Likewise, there will be tax harmonization of patents: many would like that, because forms of tax avoidance were organized via patents and countries had moved into that area in order to attract a number of company headquarters or investments.
The third goal was the fight against tax evasion, the fight against tax avoidance, the fight against tax optimization. This goal was broadly achieved, although there will still be more to do, because on these tax regulation issues – and it’s also true for financial regulation – no rules can be regarded as definitive. (…)
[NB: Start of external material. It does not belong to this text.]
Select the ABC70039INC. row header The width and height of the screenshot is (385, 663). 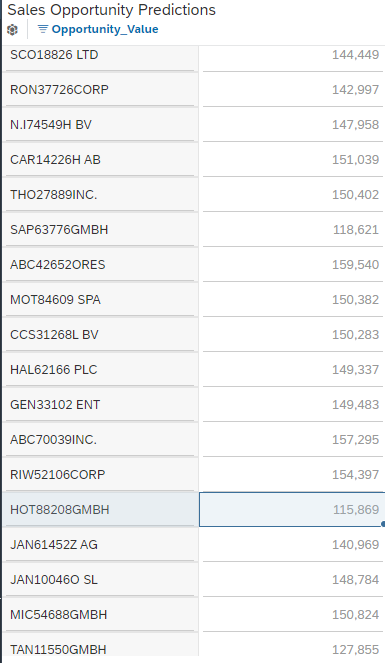pos(101,440)
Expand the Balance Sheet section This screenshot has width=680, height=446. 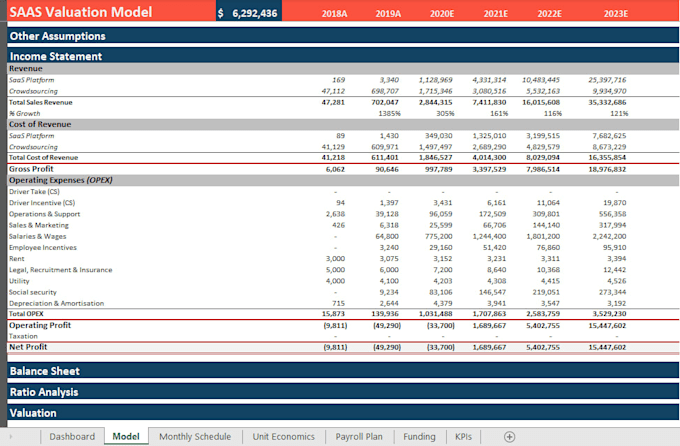tap(343, 371)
We also had a discussion with the American President and a number of European countries about trade agreements, and I emphasized the key objective of transparency.
It’s important for there to be more trade, more investment, even though certain sectors must be looked at closely. You’re aware of the importance I attach to cultural exception and product identification issues, particularly in the agricultural sphere. If we wanted this discussion to continue and go ahead under proper conditions, it was right for them to be transparent and clear, so that the public can be informed of them and everyone can be persuaded, particularly the respective parliaments: the European Parliament, which will have to know about them, and the United States Congress, which will have to take its decision.
So that was the G20 summit, ladies and gentlemen: basically focused on growth, because it’s the major subject, because for all the countries that were here – which are both the most powerful in the world and the most vulnerable when there’s unemployment, when there are inequalities, when there are frustrations – it was very important for us to meet with this in mind.
Not all of us – the states at the G20 table – have the same economic policies, because we’re not necessarily in the same situations and because we don’t have the same political and therefore economic aspirations. At the same time, we had the same interest in agreeing on common goals, and in order to achieve growth there also had to be confidence. Confidence arises from rules, it doesn’t arise spontaneously. It doesn’t arise simply because movements on the markets are more favourable – they are at the moment, with the fall in oil prices, particularly low interest rates and a European currency that is now at a level more compatible with its [Europe’s] real economy.
There should be a determination to regulate the world. That’s why the G20 was created: to ensure rules exist and are complied with. One of the conditions for there to be growth, one of the conditions for the recovery to be as strong as possible, one of the conditions for confidence to return is for political crises to be resolved. That’s true of the fight against terrorism in the Middle East; it’s true in all the regions where there are tensions, and there are. It’s true in Ukraine.
When there’s no doubt about certain situations, when there are no questions, when there’s no anxiety and no fear of war, investors can invest, consumers consume and states talk about things other than crisis, and above all about growth and progress./.